Sem cinto de segurança, em arriscada contramão, o guia de marcha de qualquer dissidente, Panahi segue ao volante de uma corrida distinguida pela “humanidade da história”. Sobre quatro rodas, na pele do condutor, pelas ruas da capital do Irão, recebeu e filmou as histórias dos locais sentados no banco de trás. No lugar do morto reclina-se a política, o mais delicado dos passageiros e aquele que discute o preço da bandeirada até a garganta doer. Há espaço para o humor, o mais resiliente opositor à censura. E para conhecer também a vida de uma mulher recentemente afastada do seu trabalho, ou o índex reservado a um jovem estudante de cinema, uma alusão aos próprios constrangimentos sentidos pelo discípulo de Abas Kiarostami, um recluso na sua terra que enviou à Alemanha a pequena sobrinha, Hana Saedi (que também surge na fita), para receber em palco, de lágrimas nos olhos, o Urso de Ouro do Festival de Berlim.
“Estou muito feliz por mim e pelo cinema iraniano. As pessoas no poder acusam-nos de fazer filmes para os festivais estrangeiros. Escondem-se atrás de muros políticos e não dizem que os nossos filmes não têm permissão para ser exibidos nos cinemas iranianos”, disse Jafar, numa entrevista a um meio de comunicação iraniano, no rescaldo do anúncio da vitória. Em Janeiro, se dúvidas restassem, Jafar assinava uma carta que reforça a sua vocação. “Nada me pode impedir de filmar. Apesar de todas as limitações, a necessidade de criar urge.” Aos 54 anos soma um historial de detenções encetado em 2001, quando foi interceptado no aeroporto JFK, em Nova Iorque. Em 2003 foi encorajado a abandonar o Irão. Em 2009, durante o Festival de Cinema de Montreal, convenceu o júri a apoiar o movimento verde iraniano. Em 2010, depois de Teerão recusar o pedido de deslocação ao festival de Berlim para participar num debate, volta a ser detido, acusado de trabalhar num documentário sobre a disputada reeleição do presidente Mahmoud Ahmadinejad, em 2009. Apontado pela propaganda contra o islamismo, acabaria por ser libertado sob fiança e impedido de sair do país, salvo para receber tratamento médico ou peregrinar até Meca. Apesar das petições lançadas pela Amnistia Internacional, rubricadas por nomes como Paul Haggis, Sean Penn ou Martin Scorsese, e da chegada ao poder do progressista Hassan Rouhani, em 2014, a história de Panahi está distante do final feliz.
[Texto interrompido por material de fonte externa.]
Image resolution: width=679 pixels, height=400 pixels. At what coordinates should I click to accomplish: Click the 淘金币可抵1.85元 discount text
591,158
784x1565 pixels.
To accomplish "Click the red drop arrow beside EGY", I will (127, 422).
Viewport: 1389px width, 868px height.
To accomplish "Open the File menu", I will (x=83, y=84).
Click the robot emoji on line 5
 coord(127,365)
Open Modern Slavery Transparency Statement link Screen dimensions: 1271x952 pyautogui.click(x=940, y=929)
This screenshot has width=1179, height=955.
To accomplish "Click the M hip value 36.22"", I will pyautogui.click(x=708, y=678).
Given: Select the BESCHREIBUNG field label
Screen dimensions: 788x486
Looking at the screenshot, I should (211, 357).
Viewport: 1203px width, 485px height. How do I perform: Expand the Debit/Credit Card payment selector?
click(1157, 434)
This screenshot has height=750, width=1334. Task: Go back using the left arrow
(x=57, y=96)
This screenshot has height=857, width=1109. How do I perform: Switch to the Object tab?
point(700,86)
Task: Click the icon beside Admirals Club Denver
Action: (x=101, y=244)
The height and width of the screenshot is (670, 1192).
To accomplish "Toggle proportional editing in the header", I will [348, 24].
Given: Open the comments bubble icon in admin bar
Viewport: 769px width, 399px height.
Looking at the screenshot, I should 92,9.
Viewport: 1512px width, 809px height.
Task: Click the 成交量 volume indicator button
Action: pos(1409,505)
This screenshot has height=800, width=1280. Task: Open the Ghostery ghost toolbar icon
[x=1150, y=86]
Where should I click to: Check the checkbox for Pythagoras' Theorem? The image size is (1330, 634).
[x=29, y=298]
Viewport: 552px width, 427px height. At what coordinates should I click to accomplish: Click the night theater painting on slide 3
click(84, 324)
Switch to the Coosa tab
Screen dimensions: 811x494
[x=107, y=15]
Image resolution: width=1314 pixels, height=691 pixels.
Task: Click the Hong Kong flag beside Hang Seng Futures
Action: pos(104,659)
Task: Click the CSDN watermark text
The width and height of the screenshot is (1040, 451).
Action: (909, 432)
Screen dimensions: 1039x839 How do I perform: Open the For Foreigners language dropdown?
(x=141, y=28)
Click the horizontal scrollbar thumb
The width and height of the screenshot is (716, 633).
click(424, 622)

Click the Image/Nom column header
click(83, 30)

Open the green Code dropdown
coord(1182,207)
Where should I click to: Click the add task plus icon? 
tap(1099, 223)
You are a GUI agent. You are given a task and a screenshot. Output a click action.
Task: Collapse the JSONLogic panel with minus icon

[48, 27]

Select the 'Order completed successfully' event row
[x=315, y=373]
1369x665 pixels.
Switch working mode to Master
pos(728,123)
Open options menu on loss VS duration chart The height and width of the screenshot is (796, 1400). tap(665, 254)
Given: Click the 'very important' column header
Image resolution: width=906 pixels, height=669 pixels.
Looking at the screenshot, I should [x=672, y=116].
Dois títulos se mantêm especialmente presentes na biografia do cineasta, que se estreou em 1995 com “The White Ballon”. “This Is Not a Film” (2011) e “Closed Curtain” (que em 2013 viu o argumento premiado em Berlim) reflectem a fase que coincide com o endurecimento das restrições impostas. No primeiro, parcialmente registado com um iPhone, revela o seu dia-a-dia durante o período de prisão domiciliária. O filme chegou à Berlinale no interior de uma pen, camuflada no interior de um bolo. No segundo conta a história de um argumentista sem nome que se instala junto ao Cáspio com o seu cão, um animal maldito à luz da lei islâmica.
Remonta a 2000 o enredo que marca a incursão mais incisiva de Panahi no contexto social e político do seu país, dentro do espírito neo-realista a que tantas vezes o associam. Em “The Circle” aborda o tratamento das mulheres e crianças em solo iraniano, enquanto em “The Crimson Gold” (2003) retrata a pobreza à boleia de um entregador de pizzas. “Offside” (2006) foi mais um passo na marcha de um desalinhado, acompanhando um grupo de jovens iranianas que se disfarçam de rapazes para conseguir acesso ao estádio Azadi, palco do encontro de qualificação para o Mundial entre o Irão e o Bahrain.
Em Dezembro de 2014, o realizador garantiu os fundos necessários para produzir “Flower”, sobre portadores de deficiências, cuja direcção estará a cargo do seu filho, Panah Panahi. O táxi há-de pegar, nem que seja de empurrão.